You can trade numerous financial and commodity markets using the binary question:
Will the price of this market be above this strike price at this time?
For example: Will the current spot EUR/USD price at 1.1178 be greater than the 1.1200 price level at 3AM ET?
Buy if you think it's true; sell if you think it's false
For a binary question, the answer is yes or no, true or false. You either agree with the statement or you don’t.
As a binary buyer you are agreeing with the statement:
Will the current spot EUR/USD price at 1.1178 be greater than the 1.1200 price level at 3AM ET?
As a binary seller you are disagreeing with that statement.

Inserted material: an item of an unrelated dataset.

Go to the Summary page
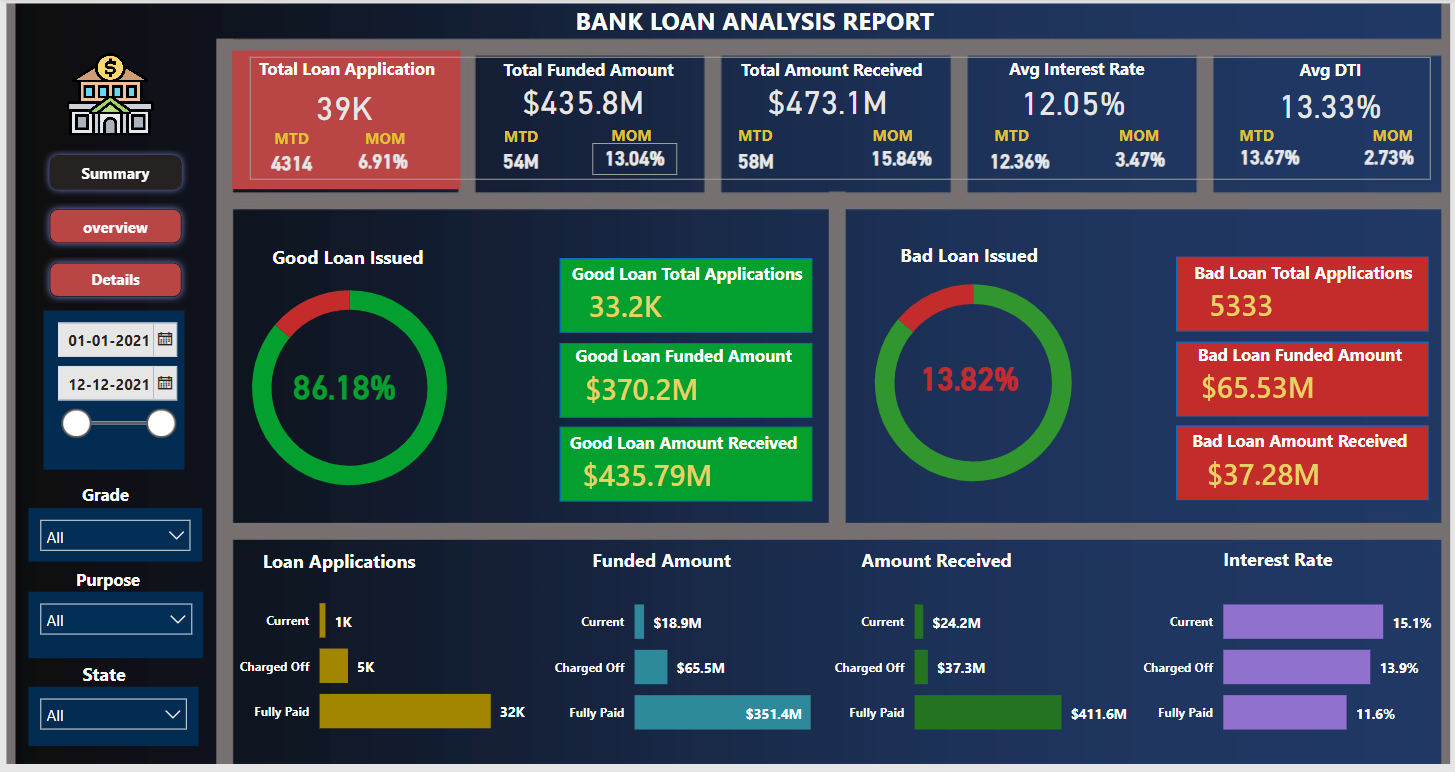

Here's an example of a binary option trade:
At 9pm, the EUR/USD > 1.1200 binary option has six hours left until expiration. If you think it will be greater than 1.1200, you buy the binary. If you think it will be less than or equal to 1.1200, you would sell the binary.
With the current price at 1.1178, the seller would have the initial advantage since the binary is currently "out of the money," meaning the market price is still below the strike price of 1.1200.
The final outcome will be determined at expiration: that’s when we decide who is right and receives the settlement payout of $100 per contract.
If the market is still at or below 1.1200 at 3AM ET (the expiration time), the seller will get the $100 payout.
If the market is even slightly above 1.1200, the buyer gets the full payout. That is the all-or-nothing outcome at expiration.
If you don't want to wait until expiration, Nadex also allows you to exit your position before expiration, at the current market price. Your profit or loss in that case is the difference between your entry and exit prices.